Conditional Christianity August 30, 2010Posted by Dan R. Dick in Core Values, Religion in the U.S., Theological Reflection.
Tags: church, Theology
There is no greater power on earth than the love of God, evidenced in the gift of His Son, Jesus Christ. Of course, this gift is only given to Christians.
I heard a United Methodist pastor preach this recently, and I called him a few days later to ask if this is what he truly meant to say… if this is truly what he believes. He let me know, emphatically, that this is his understanding of the Christian faith. God’s love is available to all, but it’s up to us to accept or reject it, and there is a very narrow, very specific set of behaviors that prove whether you are a Christian or not. It doesn’t matter what we say — anyone can say they believe in God or Jesus — it only matters that we align our behaviors with a carefully selected list of “dos” and “don’ts” from the Bible.
I asked for a definition of “unconditional” and was told it is “a universal and all-inclusive love that knows no boundaries or limitations.”
I was cool with this, but pushed to then say, “doesn’t all-inclusive include everyone?”
The pastor pondered for a moment, then said, “well, it is true for those who accept it.”
I countered, “so there are limits and boundaries that it can’t cross?” “Oh, no. I can cross them, but God won’t force his love on anyone.” “But what if I accept God’s unconditional love, but don’t act in a way that someone else defines as acceptable?”
“You’re talking like a gay person? You can’t be a gay Christian. If you’re Christian, you aren’t gay. If you’re gay, you aren’t a Christian.”
“Let’s not go there. Let’s stick with something easy, like divorce. I’m divorced and I am a devout Christian, even though the Bible is pretty clear. At no point in the painful process of divorce did I feel I was exempt from God’s unconditional love.”
“Well, this is a bad example. Divorce is unfortunate, but it doesn’t mean you can’t be a Christian.”
“So, the list of behaviors is up for editing? We can put on it and take off it anything we want to?” I asked.
“Of course not. I’m only talking about the really destructive and undebatable sins, like murder.”
“So, a murderer can’t experience God’s unconditional love?”
“He can if he repents and never kills again. But a Christian won’t commit murder — if a person says they are a Christian but they murder, then they really aren’t a Christian.” he explained.
“And that means that God doesn’t love him?” I asked.
“No, that means he rejects God’s love.”
“So, God’s unconditional love is conditional upon our acceptance?” I asked.
“Absolutely not! God’s love doesn’t change, and it never depends on anything we do. We either accept it or reject it.” he said.
“So, we determine whether we are loved or not? That sounds conditional to me.”
“Listen. God IS love. God can’t be anything but love. God has never done anything at any time in history that is NOT love,” he patiently explained. “God’s love just IS, but that doesn’t mean we receive that love. There are millions of people who reject this love.”
“And so the love goes away… That sounds like God stops loving those who reject God’s love. And you said that the gift is “only given to Christians.” I claimed.
“What I should have said is that only Christians receive the love.”

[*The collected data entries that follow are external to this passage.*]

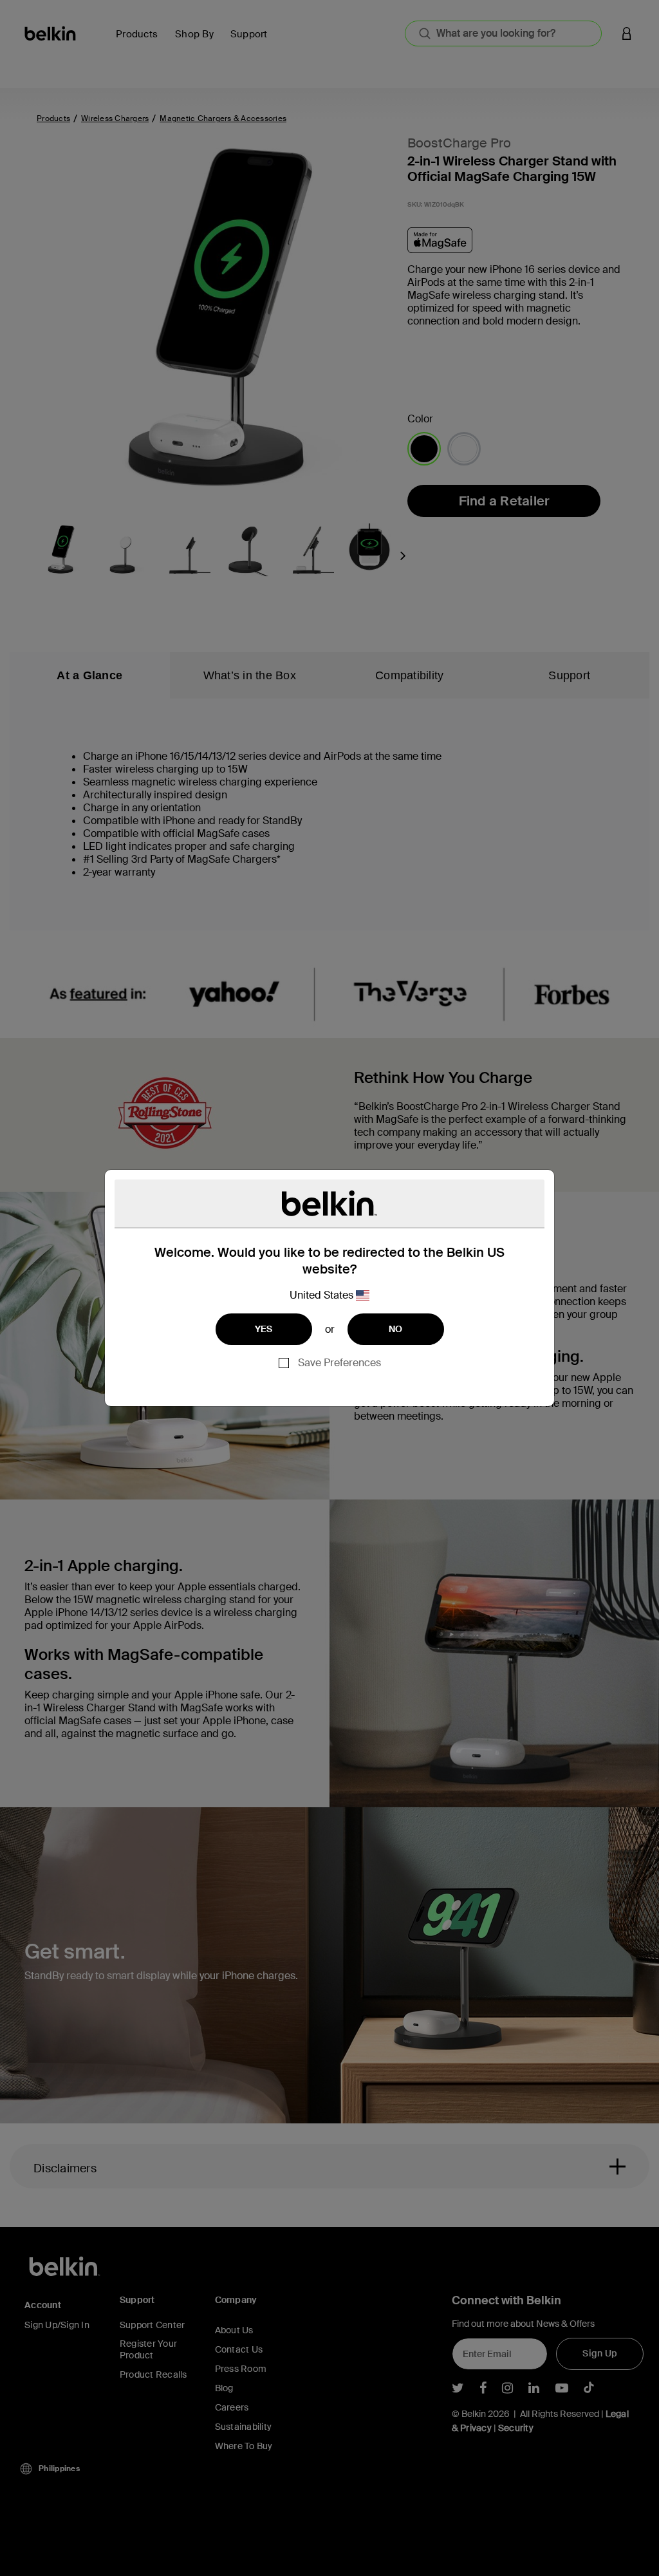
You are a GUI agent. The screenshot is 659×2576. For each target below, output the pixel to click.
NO (396, 1329)
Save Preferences (339, 1362)
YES (264, 1329)
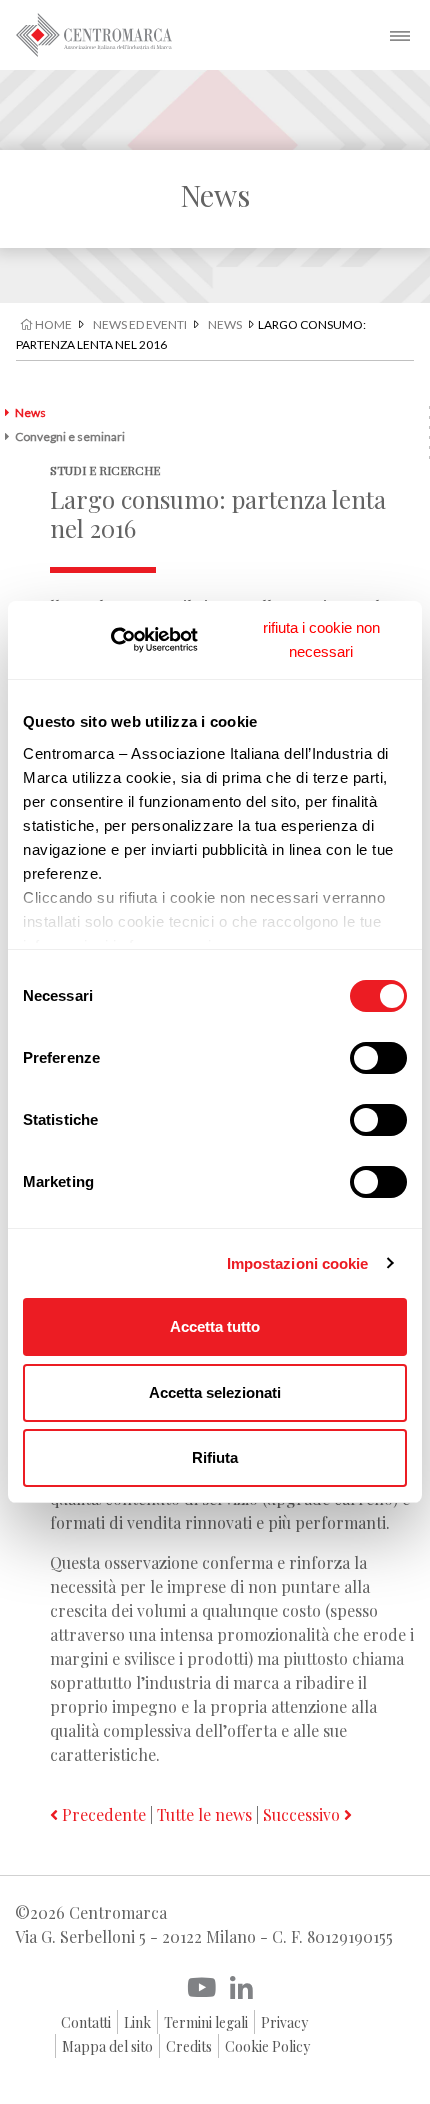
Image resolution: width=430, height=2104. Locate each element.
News (225, 324)
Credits (189, 2046)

“But, do you really believe that? And then you said that it really doesn’t extend to all people who believe in Jesus as the Christ, but only a subset of Christians that behave a certain way.”
“You have to be a true Christian to fully experience the love of God.”

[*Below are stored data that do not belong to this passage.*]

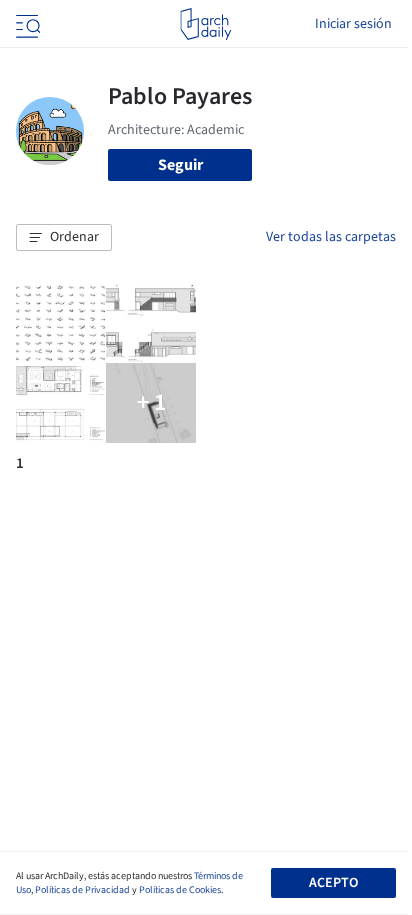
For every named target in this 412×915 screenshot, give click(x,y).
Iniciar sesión (353, 24)
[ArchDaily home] (205, 24)
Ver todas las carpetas (331, 237)
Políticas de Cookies (180, 890)
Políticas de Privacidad (82, 890)
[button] (64, 238)
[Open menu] (26, 24)
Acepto (333, 883)
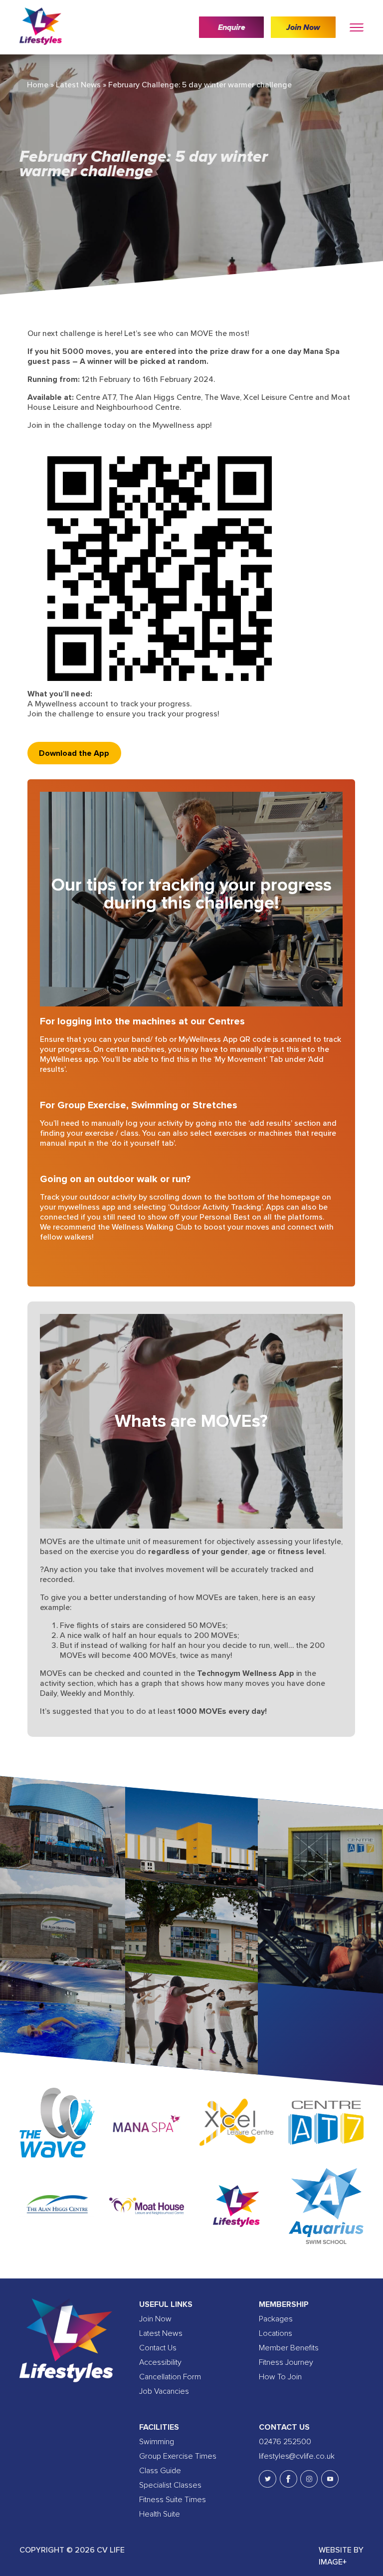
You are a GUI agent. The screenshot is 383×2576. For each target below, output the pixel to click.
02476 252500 (285, 2442)
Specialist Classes (170, 2485)
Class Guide (160, 2471)
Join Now (303, 27)
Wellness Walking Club (152, 1227)
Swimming (156, 2442)
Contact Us (158, 2348)
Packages (276, 2319)
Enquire (231, 27)
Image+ (333, 2562)
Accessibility (160, 2362)
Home (37, 85)
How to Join (280, 2377)
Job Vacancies (164, 2391)
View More (58, 1841)
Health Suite (159, 2514)
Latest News (78, 85)
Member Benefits (289, 2348)
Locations (275, 2333)
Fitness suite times (172, 2500)
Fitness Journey (286, 2362)
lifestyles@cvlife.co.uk (297, 2456)
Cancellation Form (170, 2377)
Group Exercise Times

“Okay, what about Matthew 25 — the sheep and the goats. Don’t you think this passage indicates that everyone should receive the love of God — that we should extend God’s love to everyone just as we would to Jesus the Christ?”
“That’s a perfect example of what I mean. Jesus says, “as you do to the least of these my brethren or my family, you did to me. He’s only talking about Christians. Our only obligation is to our brothers and sisters in Christ.” he explained.
“But that’s an interpretation. That all depends on where we choose to draw the line that defines “us” from “them.” I believe the family of Christ includes all who are created in the image of God — all people on earth.” I said.
“You can think that, but that isn’t biblical. We don’t have responsibility for every person on earth. We have an obligation to evangelize them, but if they reject us, they’re on their own. Our scriptures aren’t universal — they apply to Christians.”
“So,” I tried once more, “God’s love is conditional. It only extends to those who accept it.”
“Yes, it isn’t the love that is conditional, only our acceptance.”
I can’t begin to explain all the problems I have with this young pastor’s theology and attitude, though I think I understand his argument. It closes the door to so much. It limits our potential for healing and transformation in the world. It constrains God’s power based on human judgment. It decides who is “in” and who is “out,” based not on eternal truth but human whim. It also gives us an excuse to give up on people. I’ve been wrestling with this conversation for weeks, and it still troubles me. A Christianity that is exclusive, divisive, judgmental, and yes, I’ll say it, conditional, can’t take us where we need to be. At least, that’s what I think.